Aunque las redes sociales romantizan el oficio, la realidad incluye largas jornadas, sueldos bajos y presión constante. “Nosotros intentamos que nuestro equipo tenga horarios razonables, no hagan horas extra sin cobrar y se sientan valorados”. Para Juan, un barista motivado y bien formado ofrece mejor café, lo que se traduce en calidad y consistencia. “Si cada tres meses cambias de plantilla, la calidad se resiente. Queremos que nuestro equipo crezca con nosotros, que vea esto como una carrera”.
En un mercado donde el café de especialidad se ha convertido en una tendencia más que en un verdadero compromiso con la calidad, Geisha Coffee se posiciona como un referente de autenticidad.

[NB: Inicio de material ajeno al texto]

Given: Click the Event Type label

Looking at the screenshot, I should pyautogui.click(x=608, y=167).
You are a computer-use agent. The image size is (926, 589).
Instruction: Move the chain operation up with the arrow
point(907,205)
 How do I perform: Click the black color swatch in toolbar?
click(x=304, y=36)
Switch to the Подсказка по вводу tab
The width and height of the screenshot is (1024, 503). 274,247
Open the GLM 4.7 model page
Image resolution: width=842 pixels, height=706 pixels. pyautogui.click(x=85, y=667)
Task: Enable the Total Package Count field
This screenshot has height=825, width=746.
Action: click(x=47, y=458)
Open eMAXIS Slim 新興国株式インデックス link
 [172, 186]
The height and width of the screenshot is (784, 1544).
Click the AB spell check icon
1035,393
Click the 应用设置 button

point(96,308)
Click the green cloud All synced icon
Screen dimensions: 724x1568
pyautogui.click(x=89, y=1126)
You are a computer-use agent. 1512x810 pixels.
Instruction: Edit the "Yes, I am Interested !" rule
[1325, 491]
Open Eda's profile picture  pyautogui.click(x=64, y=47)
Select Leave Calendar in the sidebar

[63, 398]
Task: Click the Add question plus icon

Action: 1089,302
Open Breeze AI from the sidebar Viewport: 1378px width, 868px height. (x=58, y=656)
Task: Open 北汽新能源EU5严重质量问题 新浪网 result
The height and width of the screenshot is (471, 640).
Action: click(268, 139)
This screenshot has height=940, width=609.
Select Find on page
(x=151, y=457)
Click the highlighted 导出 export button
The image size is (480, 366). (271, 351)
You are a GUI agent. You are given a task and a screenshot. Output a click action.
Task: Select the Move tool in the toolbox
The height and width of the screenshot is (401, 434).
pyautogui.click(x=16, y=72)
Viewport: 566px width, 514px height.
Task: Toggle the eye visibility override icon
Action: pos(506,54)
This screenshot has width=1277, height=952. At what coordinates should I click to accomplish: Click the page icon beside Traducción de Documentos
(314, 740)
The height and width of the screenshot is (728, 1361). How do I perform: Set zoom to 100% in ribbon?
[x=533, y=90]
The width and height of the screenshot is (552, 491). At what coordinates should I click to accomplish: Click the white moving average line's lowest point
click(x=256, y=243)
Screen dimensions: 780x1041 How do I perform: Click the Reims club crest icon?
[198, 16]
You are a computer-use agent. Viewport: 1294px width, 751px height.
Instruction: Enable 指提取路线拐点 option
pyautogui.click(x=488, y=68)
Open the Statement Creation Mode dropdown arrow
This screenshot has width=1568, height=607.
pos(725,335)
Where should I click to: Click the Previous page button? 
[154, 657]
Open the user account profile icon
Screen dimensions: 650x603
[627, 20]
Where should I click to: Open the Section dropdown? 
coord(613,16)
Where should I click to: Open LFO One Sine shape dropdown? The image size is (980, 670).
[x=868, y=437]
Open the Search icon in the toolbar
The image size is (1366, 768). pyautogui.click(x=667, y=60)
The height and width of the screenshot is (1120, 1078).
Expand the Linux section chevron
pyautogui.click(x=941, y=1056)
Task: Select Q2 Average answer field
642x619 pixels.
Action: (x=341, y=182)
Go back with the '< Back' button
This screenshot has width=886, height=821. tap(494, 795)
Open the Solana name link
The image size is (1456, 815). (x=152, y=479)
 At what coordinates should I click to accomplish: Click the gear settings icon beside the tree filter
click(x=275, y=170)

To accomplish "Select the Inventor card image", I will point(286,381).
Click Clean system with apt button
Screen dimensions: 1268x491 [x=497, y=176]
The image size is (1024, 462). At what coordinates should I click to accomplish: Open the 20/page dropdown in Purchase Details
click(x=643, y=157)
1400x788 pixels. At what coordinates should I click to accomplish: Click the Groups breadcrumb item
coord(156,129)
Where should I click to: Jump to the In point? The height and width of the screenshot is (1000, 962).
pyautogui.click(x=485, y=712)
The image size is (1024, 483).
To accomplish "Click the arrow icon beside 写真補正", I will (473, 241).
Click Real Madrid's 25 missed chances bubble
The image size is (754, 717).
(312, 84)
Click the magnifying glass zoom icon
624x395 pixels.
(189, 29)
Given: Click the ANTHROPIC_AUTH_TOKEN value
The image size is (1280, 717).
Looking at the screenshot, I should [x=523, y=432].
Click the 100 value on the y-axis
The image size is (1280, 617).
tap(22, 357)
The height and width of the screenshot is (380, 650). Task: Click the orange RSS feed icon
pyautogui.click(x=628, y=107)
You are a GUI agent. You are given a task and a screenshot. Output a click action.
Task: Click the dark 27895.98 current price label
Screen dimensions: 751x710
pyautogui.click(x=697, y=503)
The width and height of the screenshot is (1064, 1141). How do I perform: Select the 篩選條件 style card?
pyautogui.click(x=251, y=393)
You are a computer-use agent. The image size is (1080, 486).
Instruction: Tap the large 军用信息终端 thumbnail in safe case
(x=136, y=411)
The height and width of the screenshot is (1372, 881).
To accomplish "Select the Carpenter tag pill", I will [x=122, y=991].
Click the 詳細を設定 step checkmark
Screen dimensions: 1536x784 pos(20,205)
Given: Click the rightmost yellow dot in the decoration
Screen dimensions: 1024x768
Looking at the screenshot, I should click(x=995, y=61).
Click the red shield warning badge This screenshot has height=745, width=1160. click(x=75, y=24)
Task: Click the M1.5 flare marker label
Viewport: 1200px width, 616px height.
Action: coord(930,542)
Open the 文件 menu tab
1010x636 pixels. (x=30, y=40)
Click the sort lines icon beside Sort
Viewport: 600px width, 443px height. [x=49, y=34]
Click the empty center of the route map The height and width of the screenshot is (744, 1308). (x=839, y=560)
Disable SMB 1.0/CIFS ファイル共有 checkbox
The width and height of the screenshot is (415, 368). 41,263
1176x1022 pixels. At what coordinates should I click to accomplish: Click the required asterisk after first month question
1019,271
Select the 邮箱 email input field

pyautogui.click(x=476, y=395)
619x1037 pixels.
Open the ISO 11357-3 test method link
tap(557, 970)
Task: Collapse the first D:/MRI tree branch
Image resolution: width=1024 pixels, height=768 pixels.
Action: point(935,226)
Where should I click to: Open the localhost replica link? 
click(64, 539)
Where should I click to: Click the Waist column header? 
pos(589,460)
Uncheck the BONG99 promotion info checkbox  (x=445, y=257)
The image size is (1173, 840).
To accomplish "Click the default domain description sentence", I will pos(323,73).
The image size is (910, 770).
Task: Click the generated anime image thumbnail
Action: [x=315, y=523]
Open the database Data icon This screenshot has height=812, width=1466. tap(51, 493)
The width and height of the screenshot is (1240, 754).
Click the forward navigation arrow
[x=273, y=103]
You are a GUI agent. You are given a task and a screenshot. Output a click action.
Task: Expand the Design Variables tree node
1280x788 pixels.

Su apuesta por la trazabilidad, el control del tostado y la dignificación del trabajo barista no solo redefine el estándar del buen café en Madrid, sino que también educa al consumidor sobre lo que realmente implica pagar un precio justo. Para Juan, su fundador, la clave está en la transparencia: “No se trata de vender café caro, sino de vender café que vale lo que cuesta”. Y esa filosofía es la que ha convertido a Geisha Coffee en un destino obligado para los amantes del café.